Stored items from a collection:
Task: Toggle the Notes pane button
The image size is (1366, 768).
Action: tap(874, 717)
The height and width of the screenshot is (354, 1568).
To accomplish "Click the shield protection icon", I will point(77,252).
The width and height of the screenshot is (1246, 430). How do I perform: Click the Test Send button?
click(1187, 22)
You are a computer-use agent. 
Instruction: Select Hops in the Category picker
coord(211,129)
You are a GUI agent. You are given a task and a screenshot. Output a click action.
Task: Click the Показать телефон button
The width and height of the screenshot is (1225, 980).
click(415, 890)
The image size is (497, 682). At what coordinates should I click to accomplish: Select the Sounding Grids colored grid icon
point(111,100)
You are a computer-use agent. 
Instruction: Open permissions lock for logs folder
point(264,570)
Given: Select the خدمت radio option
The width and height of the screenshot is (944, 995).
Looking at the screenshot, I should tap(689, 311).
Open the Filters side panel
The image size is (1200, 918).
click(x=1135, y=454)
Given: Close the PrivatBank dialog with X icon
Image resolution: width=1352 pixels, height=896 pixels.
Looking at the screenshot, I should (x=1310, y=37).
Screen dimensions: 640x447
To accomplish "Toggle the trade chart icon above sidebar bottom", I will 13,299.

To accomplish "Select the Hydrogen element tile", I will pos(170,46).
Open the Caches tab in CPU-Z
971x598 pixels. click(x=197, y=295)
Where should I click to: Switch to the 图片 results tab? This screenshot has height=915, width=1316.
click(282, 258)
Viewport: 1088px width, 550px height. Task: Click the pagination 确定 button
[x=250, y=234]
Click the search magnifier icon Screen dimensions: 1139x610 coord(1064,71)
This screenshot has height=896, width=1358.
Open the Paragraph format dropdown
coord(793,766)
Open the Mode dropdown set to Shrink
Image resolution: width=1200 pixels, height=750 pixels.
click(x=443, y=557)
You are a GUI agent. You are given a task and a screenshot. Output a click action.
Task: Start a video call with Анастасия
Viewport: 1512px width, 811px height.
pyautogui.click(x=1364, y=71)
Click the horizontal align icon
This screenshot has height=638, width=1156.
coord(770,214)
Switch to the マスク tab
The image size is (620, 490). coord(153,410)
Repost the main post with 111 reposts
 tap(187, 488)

** PROBLEM TO WORK ON **
Render the listing lines as a numbered list, leaving out blank lines, from the line with "Given: Close the" to the line with "click(282, 258)".

** REPLY **
1. Given: Close the PrivatBank dialog with X icon
2. Image resolution: width=1352 pixels, height=896 pixels.
3. Looking at the screenshot, I should (x=1310, y=37).
4. Screen dimensions: 640x447
5. To accomplish "Toggle the trade chart icon above sidebar bottom", I will 13,299.
6. To accomplish "Select the Hydrogen element tile", I will pos(170,46).
7. Open the Caches tab in CPU-Z
8. 971x598 pixels. click(x=197, y=295)
9. Where should I click to: Switch to the 图片 results tab? This screenshot has height=915, width=1316.
10. click(282, 258)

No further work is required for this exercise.